Transparent Science Companies with advanced analytics and AI capabilities tend to employ groups of data scientists working apart from the rest of the organization, possibly for months at a time, before presenting results to stakeholders. Their algorithms need to be transparent, a glass box. Subject-matter experts in any function need to be able to interact with algorithms, change them, tune them, and operationalize them in a user-friendly way. Most companies do not need to own algorithms as intellectual property or trade secrets. There are open-source AI algorithm libraries and languages like R and Python.

Digitised Processes Kasparov’s Law requires a process that works effectively between human and machine. In future operating models, the process will be mostly digitized. We already see the rise of the “digital twin,” the automated process that exactly copies the steps from a human to analyze, decide, and act, whatever the functional area is. Companies must be able to digitize their processes, a vital prerequisite for any operating model that has AI at its core.

+ + + + +

List every action that the excerpt on transparent science and digitized processes says subject-matter experts need to be able to perform on algorithms.

§ Provided material
+ + + + +

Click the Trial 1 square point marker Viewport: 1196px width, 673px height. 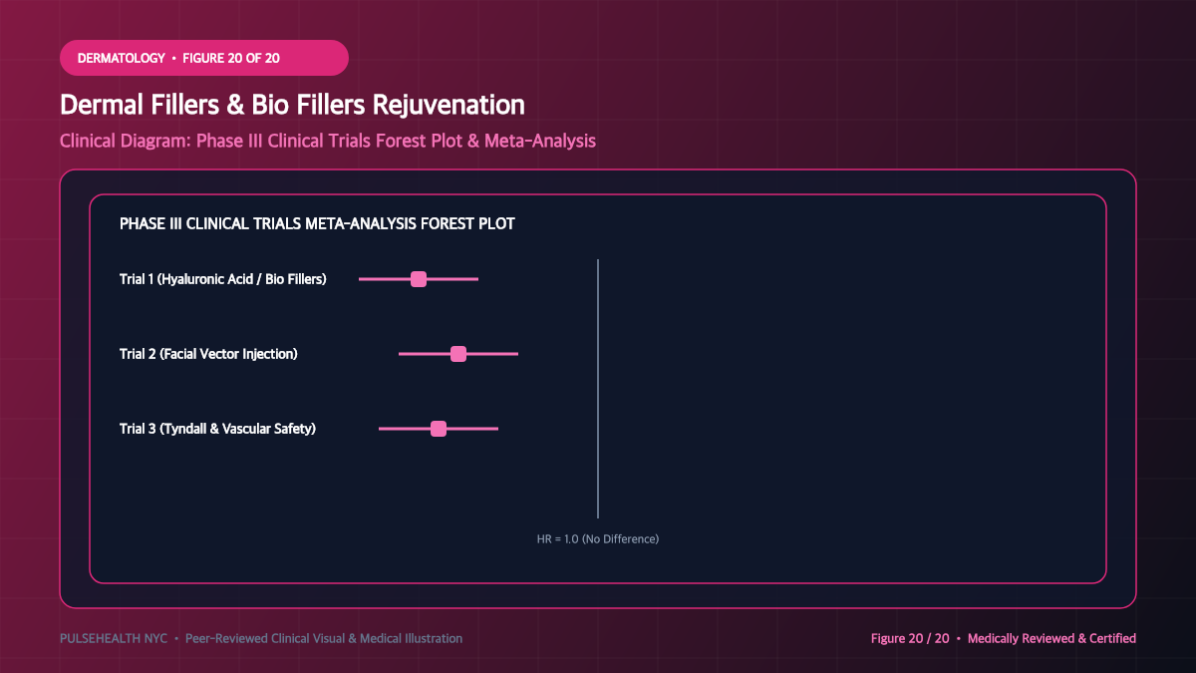(419, 279)
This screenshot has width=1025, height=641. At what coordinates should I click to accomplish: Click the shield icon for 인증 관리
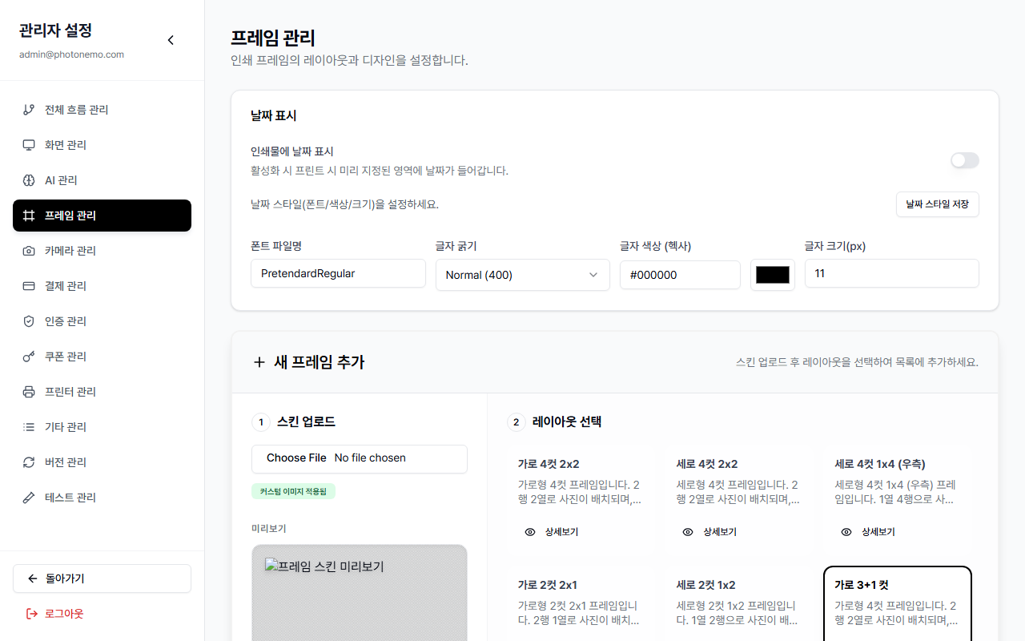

+ + + + +

§ Answer space
1. Interact with them
2. Change them
3. Tune them
4. Operationalize them